Constipation is complex. There are so many factors that play a role and it can be complicated to figure out what’s going on.
Constipation during pregnancy is pretty straightforward. When you’re pregnant, you have an increase in progesterone, which slows down smooth muscle. This is the type of muscle that we don’t have volitional control over and it includes the muscle of our heart, colon, and uterus. This is important to allow the uterus to expand as the baby grows. After birth, progesterone drops, and the contractability of the colon returns to normal.
Immediately after birth, 47% of vaginal birth moms and 57% of cesarean section moms report being constipated, but within a month this significantly drops to 9% and 15%, respectively. So what’s going on in those with lingering issues?
Here are 10 considerations that can’t be ignored:
If you're nursing, you need to hydrate for yourself and your little one. Breast milk is about 90% water, so if you’re not drinking enough throughout the day (the recommendation is 128 oz) you can quickly become dehydrated.
Water is absorbed out of the food we eat in our colon. The more you start with, the more there’s left to keep the consistency of the stool soft. A deficit in fluid intake will lead to harder stools that are more difficult to come out.
Immediately postpartum, moms are not moving around much. This helps with the healing process, but can also be hard on the colon. The colon sits on top of the hip flexors and walking creates a natural pump to push the stool forward. If you find yourself lying on the couch all day, take a walk around the block to help move things along. If you need some help, join the Foundations Challenge to start building a habit of movement.
Ignoring the Urge
Moms are busy and sometimes the urge to poo comes at the most inconvenient time. But if you’re struggling with success on the toilet, it’s time to stop ignoring the urges. When we ignore it, the stool is pushed back up into the rectum. As it sits there, more stool is added, making it a larger and harder stool to come out. It’s best to just listen when nature calls.
Low Fiber Intake
There are two types of fiber - soluble and insoluble- and they have the opposite effect on bowel movements. Soluble fiber tends to slow digestion and help with nutrient absorption. Insoluble fiber draws water into the colon and adds bulk to your stool, helping the stool pass more quickly through the intestines. Most high-fiber foods have a mix of soluble and insoluble, but if you’re struggling with constipation, check out this chart to figure out how to add more insoluble fiber into your diet.

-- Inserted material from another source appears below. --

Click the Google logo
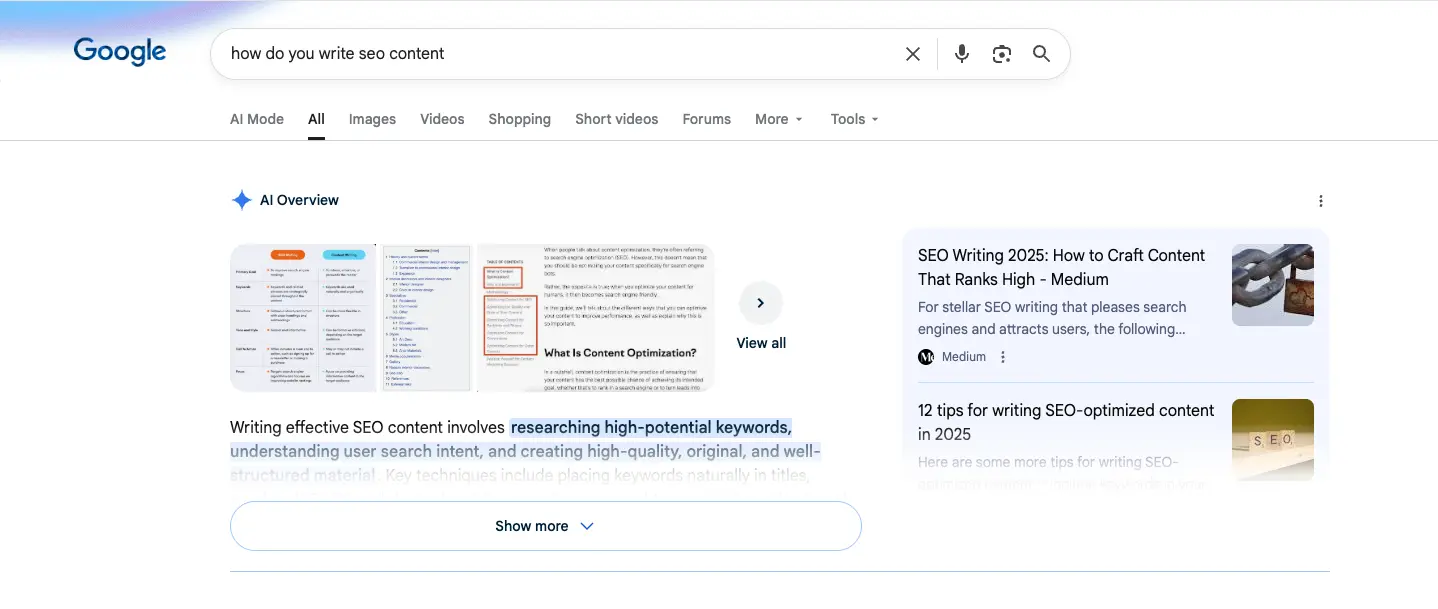coord(120,52)
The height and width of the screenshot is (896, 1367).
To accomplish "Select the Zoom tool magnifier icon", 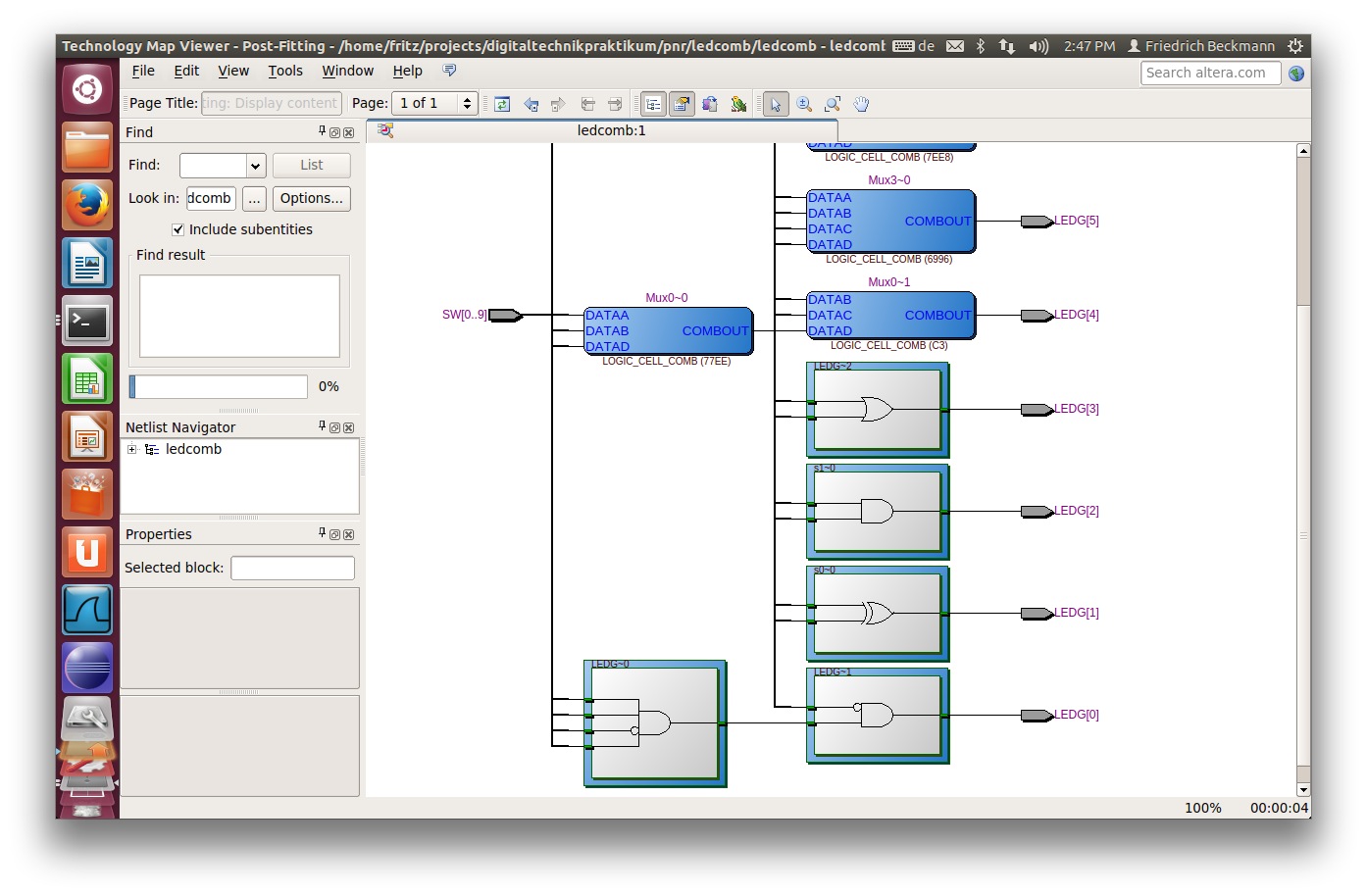I will (x=804, y=104).
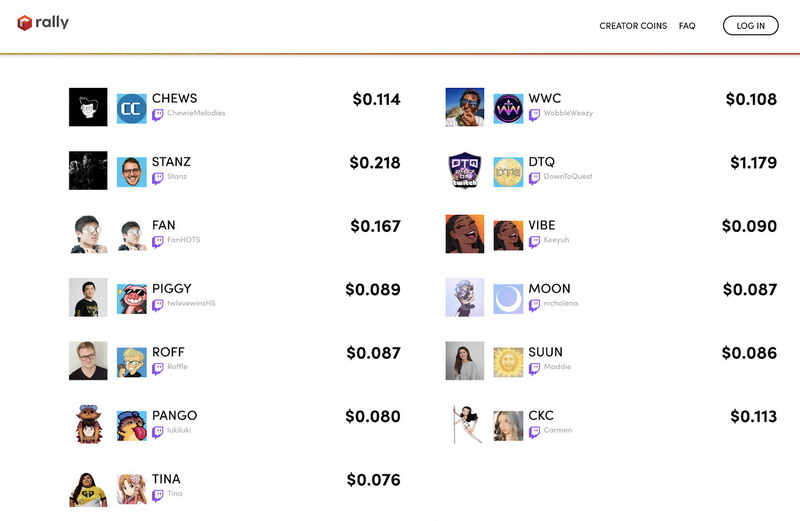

If you’re constantly slouched or tucking your pelvis (hello mommy butt!), your posture is making it harder for stool to move through the colon. Your colon needs room to contract and push the stool forward. Lifting up through your ribcage gives your colon more room. It also helps you breathe, which adds a rhythmical pumping to the intestines. A tucked pelvis can also lead to gripping and tightness around the anal sphincter.

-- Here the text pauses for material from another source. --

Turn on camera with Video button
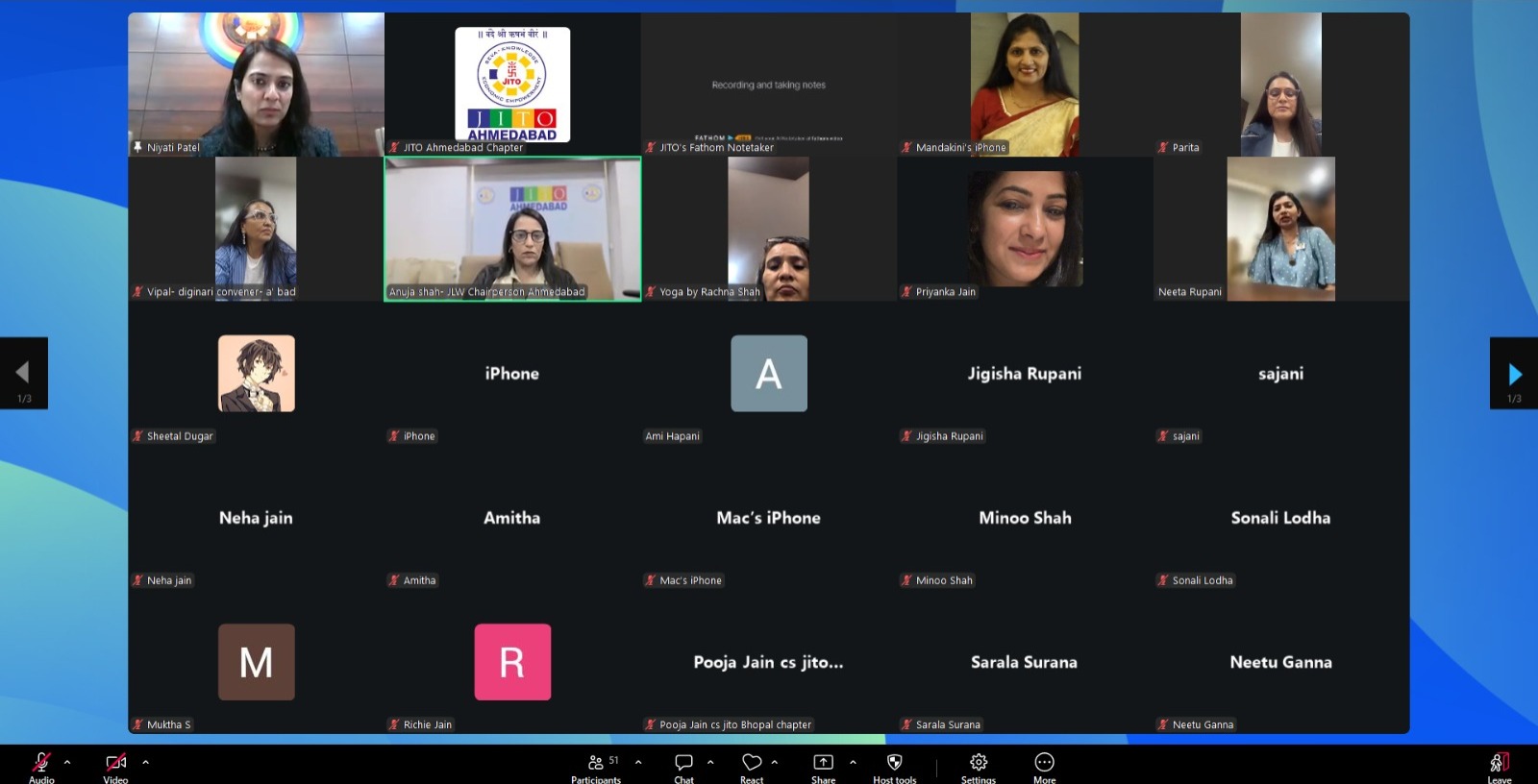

Perineal tears, especially 3rd or 4th-degree tears, can interfere with normal bowel function. If it’s painful for the anal sphincter to open, the pelvic floor muscles can tighten to guard the tissue, making it harder to defecate. This should improve with time as the scar heals. Scar tissue also doesn’t stretch as easily and can restrict a full opening of the sphincter. Here’s a video on how to release perineal scar tissue restrictions.
A rectocele is a type of prolapse where the rectum pushes forward into the vagina. When you have stool sitting in the rectum, it can feel like heaviness and fullness in the vagina. This creates a bottle-neck situation where the stool is sitting in a larger cavity with a small door. The key in this situation is to keep your stool soft and make sure the anal sphincter can fully open.
Pelvic Floor Tightness
If the pelvic floor muscles become too tight, it’ll be hard for them to open to allow for complete emptying. This can happen from prolonged guarding if there is pain present. It can also occur following a c-section as the muscles naturally tighten throughout pregnancy to support the weight of the baby, but don’t get the natural stretch from a vaginal birth. If you have pelvic floor tightness, you should make an appointment with a pelvic floor physical therapist. You can find one in your area here.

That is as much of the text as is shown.